Researchers will randomly assign half of the study participants to 240 mg napabucasin twice daily in combination with nab-paclitaxel plus gemcitabine once weekly for 3 of every 4 weeks. The other half of study participants will receive nab-paclitaxel plus gemcitabine alone.
OS will serve as the primary endpoint. PFS, objective response rate, disease control rate, safety and quality of life will serve as secondary endpoints.
Researchers will assess OS, PFS, ORR and disease control rate in the general study population, as well as in biomarker-positive patients.
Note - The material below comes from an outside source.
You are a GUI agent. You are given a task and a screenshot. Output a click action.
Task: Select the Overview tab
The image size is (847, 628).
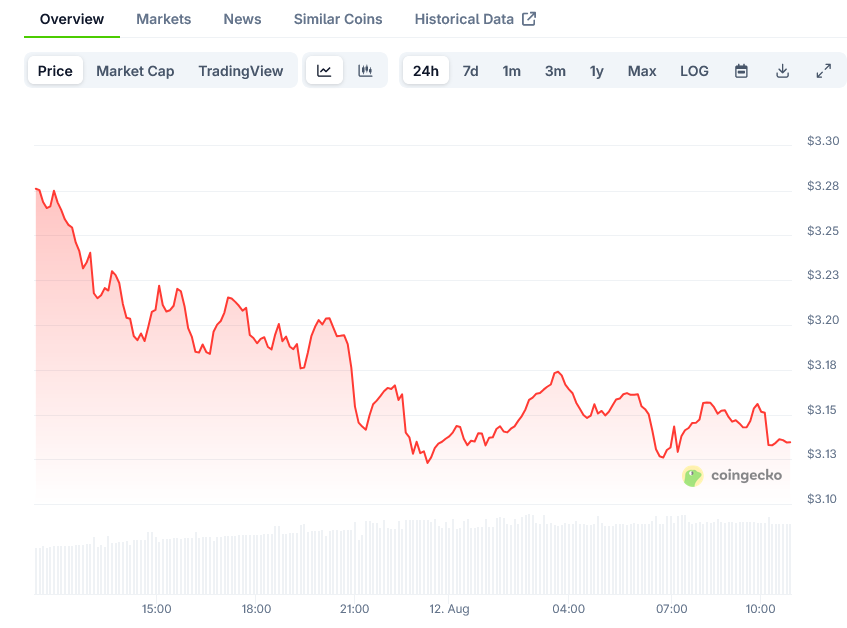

“We look forward to continuing the study of napabucasin in combination with standard-of-care therapy in metastatic pancreatic cancer patients, which has demonstrated encouraging antitumor activity in earlier clinical trials,” Chiang J. Li, MD, FACP, president, CEO and chief medical officer of Boston Biomedical, as well as head of global oncology for Sumitomo Dainippon Pharma Group, said in the press release. “Through this study, we are committed to gathering a deeper understanding of napabucasin's therapeutic benefits and the potential of cancer stemness inhibitors for treating this devastating disease.”
Napabucasin also is under investigation in phase 3 studies for the treatment of advanced gastric, gastroesophageal junction, colorectal and pancreatic cancers. Other studies are underway to evaluate the agent for the treatment of hematologic malignancies and solid tumors, including tumors of the lung, liver, pancreas and brain.